= Task =
The entries must be restated exactly as written.

= Data extracts =
————
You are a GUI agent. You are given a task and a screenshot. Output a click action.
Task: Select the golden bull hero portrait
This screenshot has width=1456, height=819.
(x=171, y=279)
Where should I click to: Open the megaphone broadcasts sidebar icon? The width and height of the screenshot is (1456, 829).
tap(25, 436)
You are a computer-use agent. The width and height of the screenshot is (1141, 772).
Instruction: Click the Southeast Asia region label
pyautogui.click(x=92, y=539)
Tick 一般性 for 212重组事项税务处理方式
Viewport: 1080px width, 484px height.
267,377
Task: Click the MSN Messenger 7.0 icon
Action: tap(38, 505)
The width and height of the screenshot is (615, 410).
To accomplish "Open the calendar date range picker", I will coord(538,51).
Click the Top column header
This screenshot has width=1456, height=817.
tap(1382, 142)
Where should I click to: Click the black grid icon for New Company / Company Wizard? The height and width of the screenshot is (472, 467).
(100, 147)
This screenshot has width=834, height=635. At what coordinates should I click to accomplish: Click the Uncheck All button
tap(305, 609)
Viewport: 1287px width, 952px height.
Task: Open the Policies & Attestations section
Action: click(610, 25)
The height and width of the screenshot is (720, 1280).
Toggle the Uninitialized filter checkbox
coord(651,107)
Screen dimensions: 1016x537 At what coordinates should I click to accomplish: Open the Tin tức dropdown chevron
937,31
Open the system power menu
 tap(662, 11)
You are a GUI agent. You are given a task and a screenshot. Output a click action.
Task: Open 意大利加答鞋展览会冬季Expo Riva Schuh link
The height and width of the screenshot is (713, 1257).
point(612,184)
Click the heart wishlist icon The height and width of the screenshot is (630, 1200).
————
= Answer space =
You are a GUI agent. You are given a task and a screenshot. Output a click action.
Task: Select the golden bull hero portrait
This screenshot has width=1456, height=819.
(x=171, y=279)
Where should I click to: Open the megaphone broadcasts sidebar icon? The width and height of the screenshot is (1456, 829).
tap(25, 436)
You are a computer-use agent. The width and height of the screenshot is (1141, 772).
Instruction: Click the Southeast Asia region label
pyautogui.click(x=92, y=539)
Tick 一般性 for 212重组事项税务处理方式
Viewport: 1080px width, 484px height.
267,377
Task: Click the MSN Messenger 7.0 icon
Action: tap(38, 505)
The width and height of the screenshot is (615, 410).
To accomplish "Open the calendar date range picker", I will coord(538,51).
Click the Top column header
This screenshot has width=1456, height=817.
tap(1382, 142)
Where should I click to: Click the black grid icon for New Company / Company Wizard? The height and width of the screenshot is (472, 467).
(100, 147)
This screenshot has width=834, height=635. At what coordinates should I click to accomplish: Click the Uncheck All button
tap(305, 609)
Viewport: 1287px width, 952px height.
Task: Open the Policies & Attestations section
Action: click(610, 25)
The height and width of the screenshot is (720, 1280).
Toggle the Uninitialized filter checkbox
coord(651,107)
Screen dimensions: 1016x537 At what coordinates should I click to accomplish: Open the Tin tức dropdown chevron
937,31
Open the system power menu
 tap(662, 11)
You are a GUI agent. You are given a task and a screenshot. Output a click action.
Task: Open 意大利加答鞋展览会冬季Expo Riva Schuh link
The height and width of the screenshot is (713, 1257).
point(612,184)
Click the heart wishlist icon The height and width of the screenshot is (630, 1200).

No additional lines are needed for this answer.